-------- Text excerpt

William Rhodes, who chairs the public finance department at Ballard Spahr LLP and serves as practice leader of the Philadelphia law firm's municipal recovery initiative, suggests Peduto come to the table prepared.

"You need the best crystal ball you can get," said Rhodes. "My advice to Mayor Peduto is to have the numbers in front of you, make sure he has information available, then have a separate discussion with all the nonprofits.

"In Pennsylvania, the cities that are also county seats are centers for 'eds and meds' already."

Wilkes-Barre, the 41,000 population seat of Luzerne County, forged an agreement with King's College and Wilkes University. And up the road in northeast Pennsylvania, Scranton, another Act 47 community and the 76,000 seat of Lackawanna County, built increased PILOT payments into its recovery plan.

In Providence, where nonprofits take up roughly 45% of all real estate, Mayor Angel Taveras in 2012 worked out an agreement for nearly $50 million in increased PILOT payments over the next decade. That supplemented a compromise with retired police officers and firefighters over pension benefit cuts to help the city erase what Taveras early that year called a "Category 5 fiscal hurricane" and avoid a possible bankruptcy.

Relations between city officials and nonprofits, often nicknamed "town and gown," can be fractious. Providence officials chafed at comments in 2012 by Ruth Simmons, Brown's president at the time, that reeked of academic elitism.

"Universities have become, in many ways, the most successful sector in society," Simmons said told the Brown Daily News before retiring that year and handing the presidency to former Princeton dean Christina Hull Paxson. "I don't think it's reasonable for the city, having made mistakes and having become insolvent because of those mistakes, to turn to institutions that are successful and to demand that they pay for those mistakes."

----------------
-------- Exercise data

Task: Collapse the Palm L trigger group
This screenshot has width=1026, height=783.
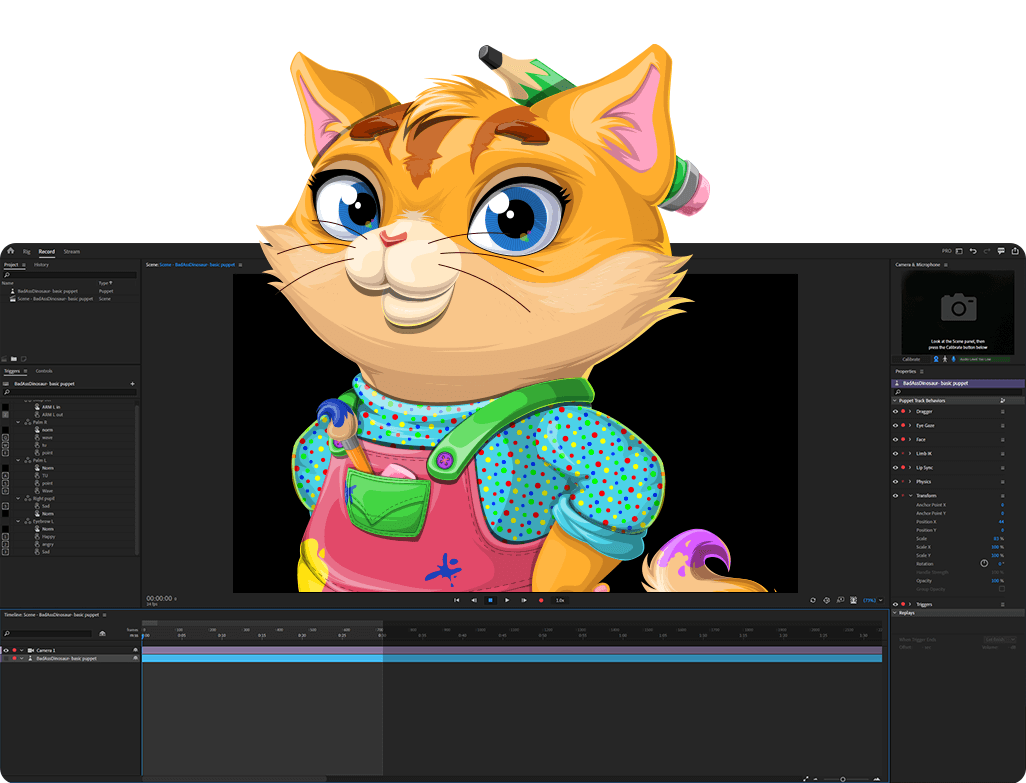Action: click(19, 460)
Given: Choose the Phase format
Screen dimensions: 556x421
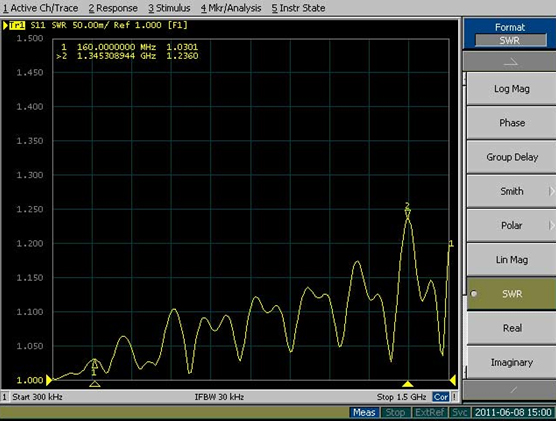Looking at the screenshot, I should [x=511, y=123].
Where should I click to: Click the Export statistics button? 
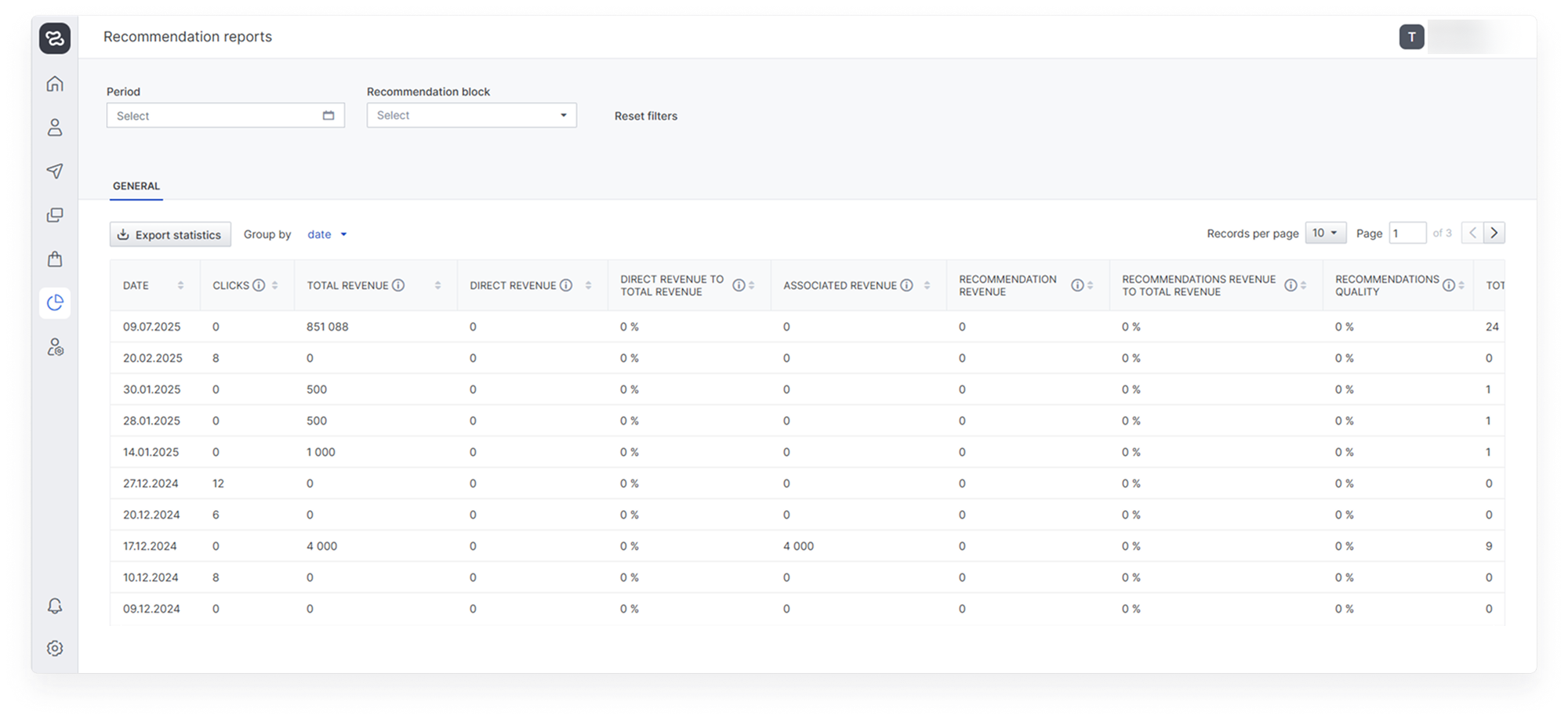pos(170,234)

----------------

Task to carry out:
From the excerpt on nonprofit PILOT payments, return the passage verbatim, beginning at "In Providence, where" and stopping after "a possible bankruptcy.".

Exercise response:
In Providence, where nonprofits take up roughly 45% of all real estate, Mayor Angel Taveras in 2012 worked out an agreement for nearly $50 million in increased PILOT payments over the next decade. That supplemented a compromise with retired police officers and firefighters over pension benefit cuts to help the city erase what Taveras early that year called a "Category 5 fiscal hurricane" and avoid a possible bankruptcy.